> Text passage:
## BEGIN
Jack Butler Yeats RHA (29 August 1871 – 28 March 1957) was an Irish artist and Olympic medalist. W. B. Yeats was his brother.

Butler's early style was that of an illustrator; he only began to work regularly in oils in 1906. His early pictures are simple lyrical depictions of landscapes and figures, predominantly from the west of Ireland—especially of his boyhood home of Sligo. Yeats's work contains elements of Romanticism. He later would adopt the style of Expressionism.

Biography
Yeats was born in London, England. He was the youngest son of Irish portraitist John Butler Yeats and the brother of W. B. Yeats, who received the 1923 Nobel Prize in Literature. He grew up in Sligo with his maternal grandparents, before returning to his parents' home in London in 1887.

Yeats attended the Chiswick School of Art with his sisters Elizabeth and Susan, learning "Freehand drawing in all its branches, practical Geometry and perspective, pottery and tile painting, design for decorative purposes – as in Wall-papers, Furniture, Metalwork, Stained Glass".

Early in his career, Yeats worked as an illustrator for magazines like the Boy's Own Paper and Judy, drew comic strips, including the Sherlock Holmes parody "Chubb-Lock Homes" for Comic Cuts, and wrote articles for Punch under the pseudonym "W. Bird". In 1894 he married Mary Cottenham, also a native of England and two years his senior, and resided in Wicklow according to the Census of Ireland, 1911.

From around 1920, he developed into an intensely Expressionist artist, moving from illustration to Symbolism. He was sympathetic to the Irish Republican cause, but not politically active. However, he believed that 'a painter must be part of the land and of the life he paints', and his own artistic development, as a Modernist and Expressionist, helped articulate a modern Dublin of the 20th century, partly by depicting specifically Irish subjects, but also by doing so in the light of universal themes such as the loneliness of the individual, and the universality of the plight of man. Samuel Beckett wrote that "Yeats is with the great of our time... because he brings light, as only the great dare to bring light, to the issueless predicament of existence." The Marxist art critic and author John Berger also paid tribute to Yeats from a very different perspective, praising the artist as a "great painter" with a "sense of the future, an awareness of the possibility of a world other than the one we know".

His favourite subjects included the Irish landscape, horses, circus and travelling players. His early paintings and drawings are distinguished by an energetic simplicity of line and colour, his later paintings by an extremely vigorous and experimental treatment of often thickly applied paint. He frequently abandoned the brush altogether, applying paint in a variety of different ways, and was deeply interested in the expressive power of colour. Despite his position as the most important Irish artist of the 20th century (and the first to sell for over £1m), he took no pupils and allowed no one to watch him work, so he remains a unique figure. The artist closest to him in style is his friend, the Austrian painter, Oskar Kokoschka.
## END
> Available data:
## BEGIN
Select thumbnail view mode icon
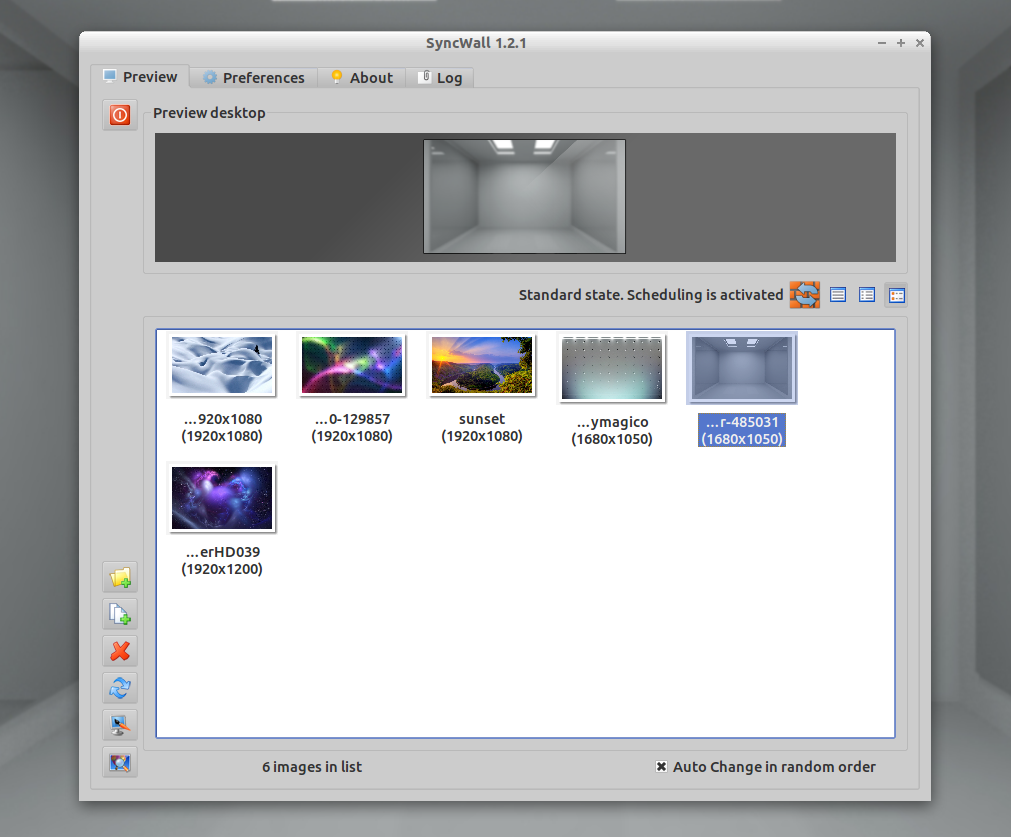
## END
In the text about Jack Butler Yeats, what pseudonym did he use for his articles in Punch?

"W. Bird"